### [What is being asked]
Format the lines of the listing below, from the line containing "Task: Open the Contact page" through the line containing "click(455, 301)", inclusive, as a numbered list. Skip blank lines and leave the pictures out.

Entries on target coordinates:
..........
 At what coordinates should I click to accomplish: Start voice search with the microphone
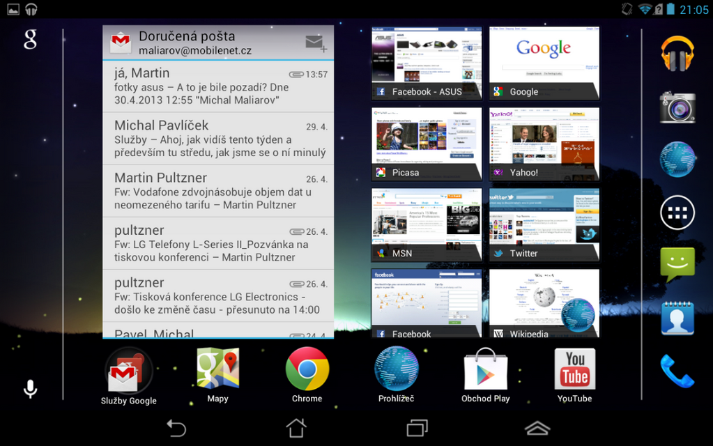(29, 388)
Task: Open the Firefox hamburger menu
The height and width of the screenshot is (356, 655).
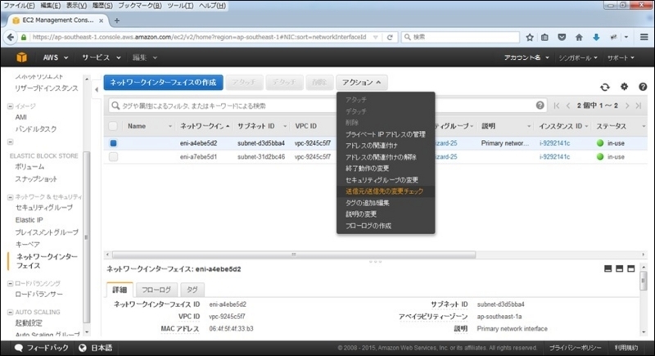Action: (644, 37)
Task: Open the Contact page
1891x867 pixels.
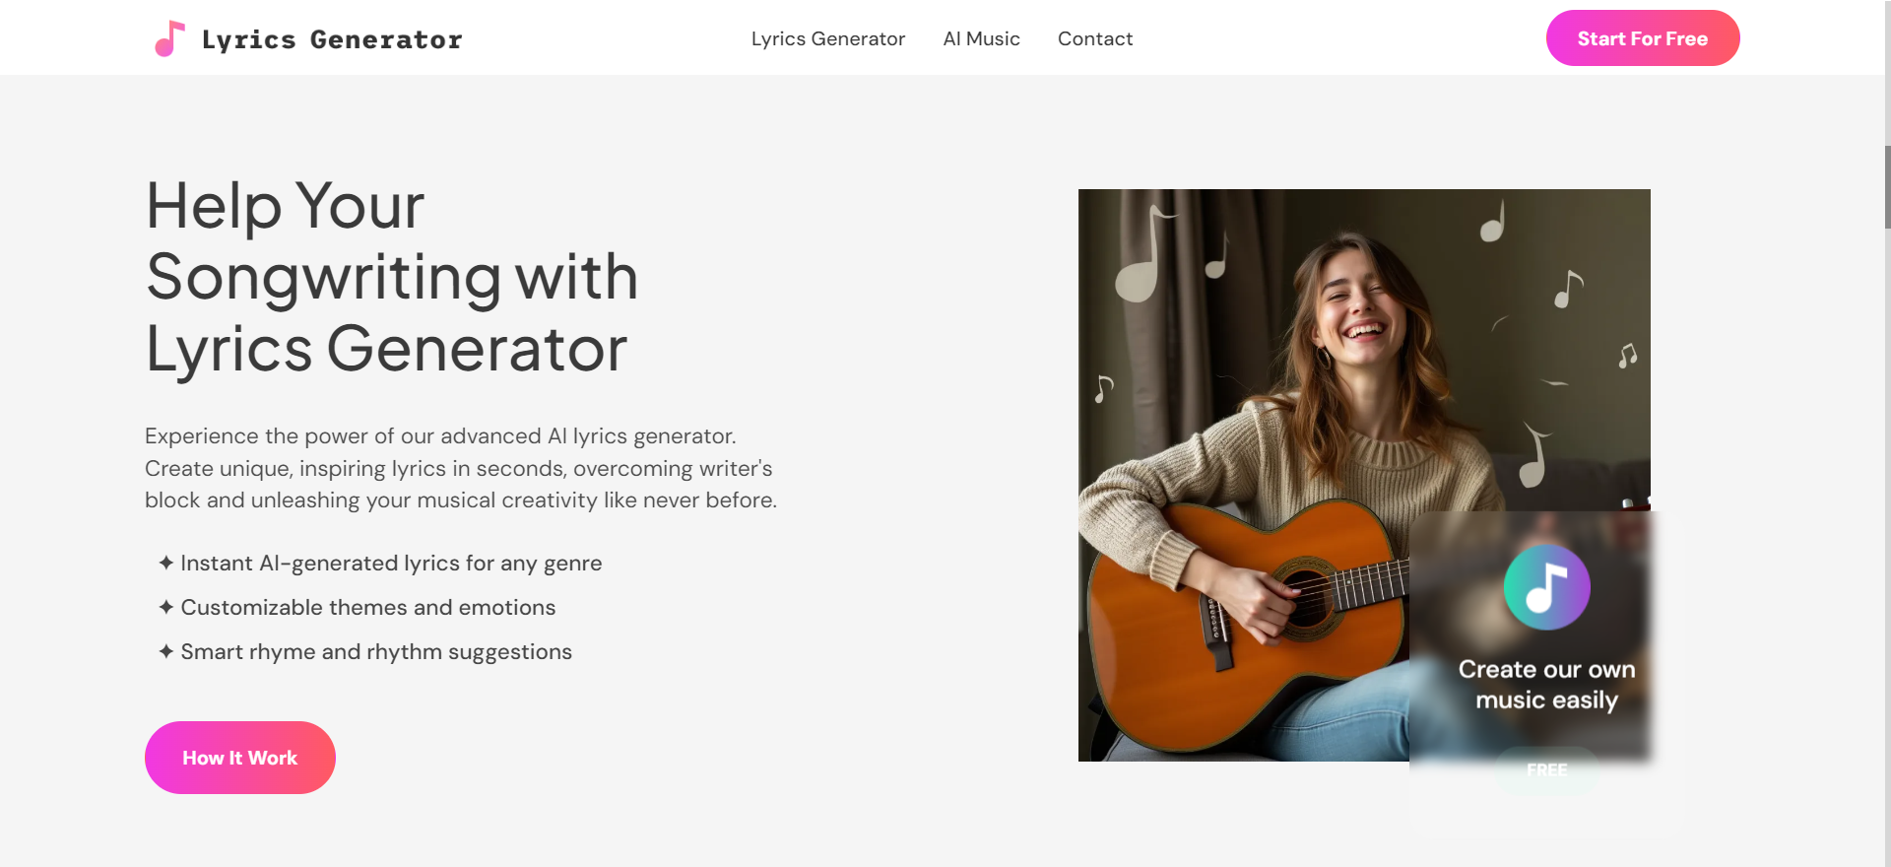Action: [1094, 38]
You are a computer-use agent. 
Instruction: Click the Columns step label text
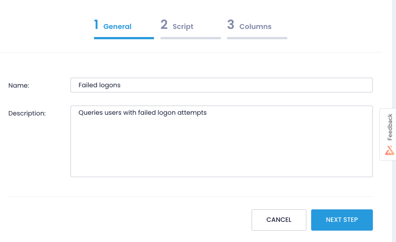(255, 26)
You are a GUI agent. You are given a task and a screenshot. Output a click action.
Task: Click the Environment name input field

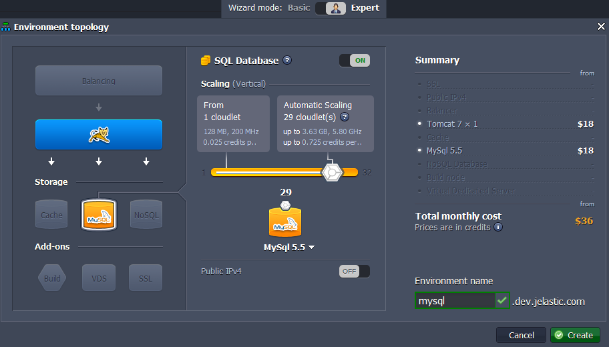click(455, 301)
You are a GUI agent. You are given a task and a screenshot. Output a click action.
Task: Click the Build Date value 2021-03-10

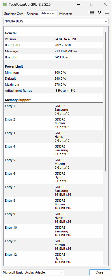(63, 45)
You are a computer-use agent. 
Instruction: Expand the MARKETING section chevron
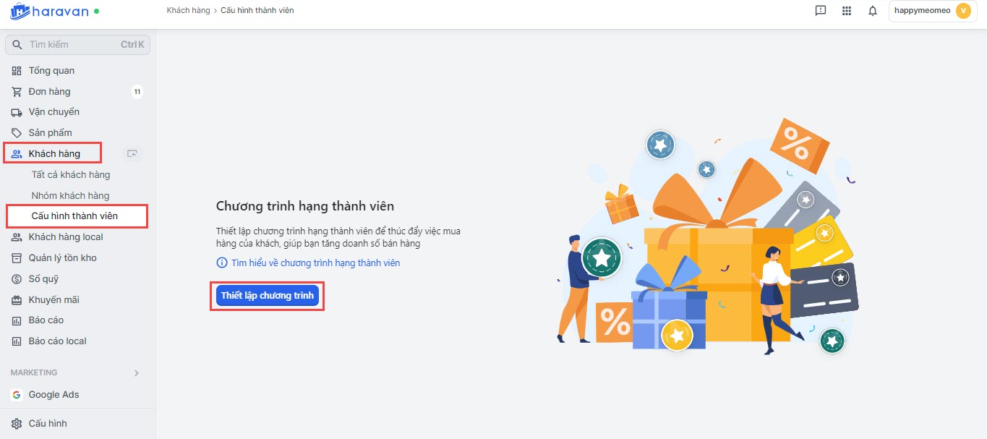tap(137, 373)
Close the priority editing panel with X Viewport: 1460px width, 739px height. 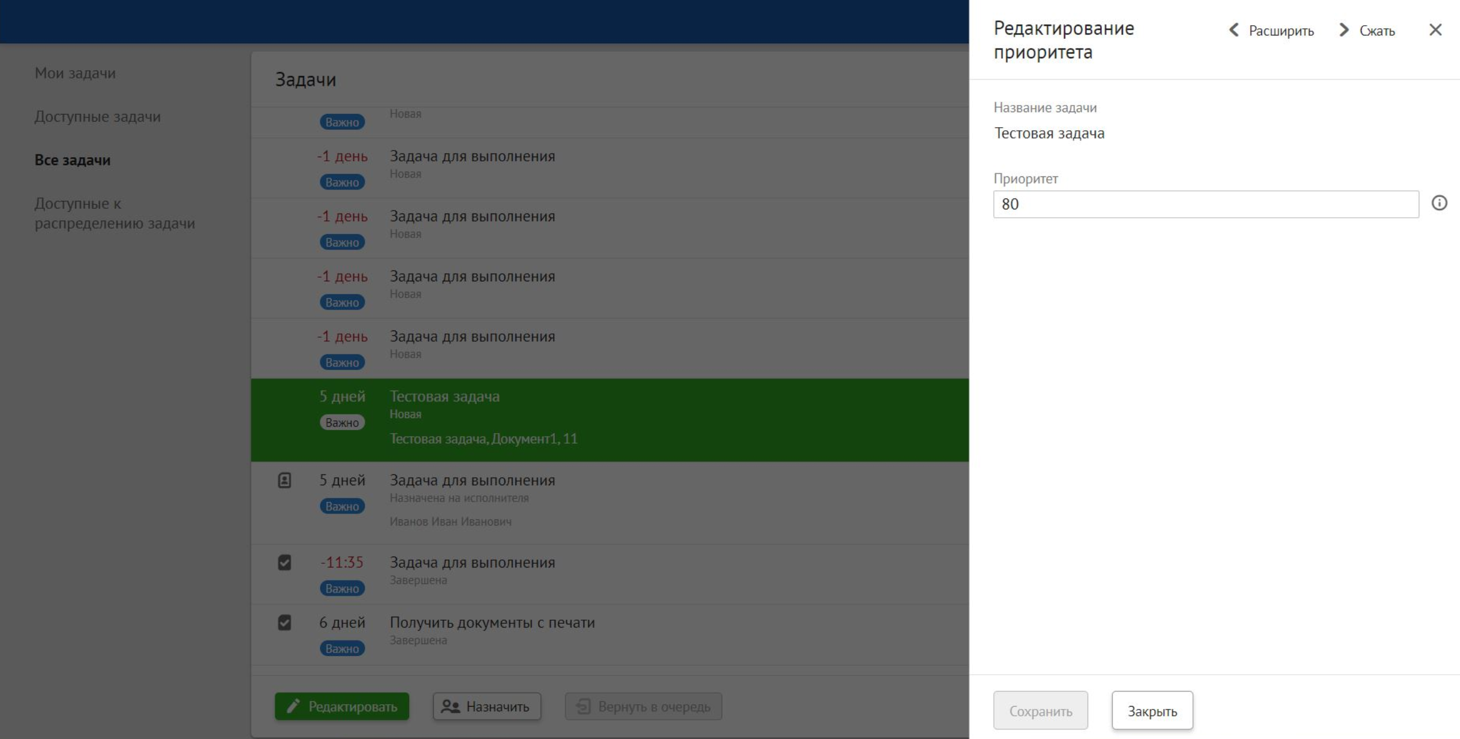(1435, 30)
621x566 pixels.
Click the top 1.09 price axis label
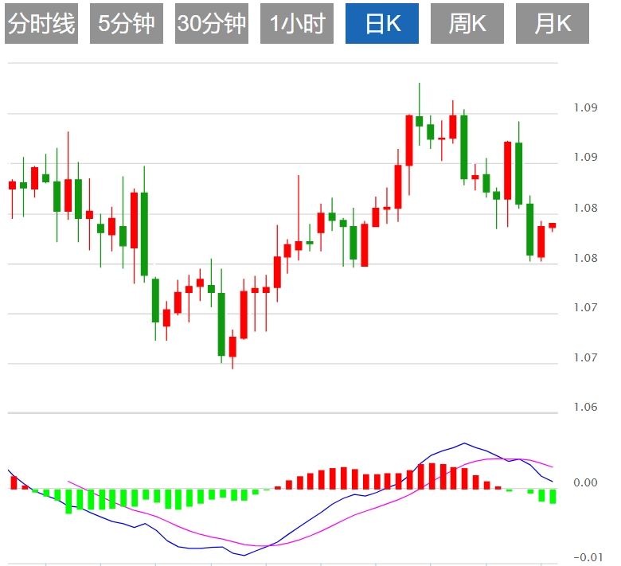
..........
### [Solution to the exercise]
1. Task: Open the Contact page
2. 1891x867 pixels.
3. Action: [1094, 38]
4. You are a computer-use agent. 
5. Instruction: Click the Columns step label text
6. (255, 26)
7. You are a GUI agent. You are given a task and a screenshot. Output a click action.
8. Task: Click the Environment name input field
9. click(455, 301)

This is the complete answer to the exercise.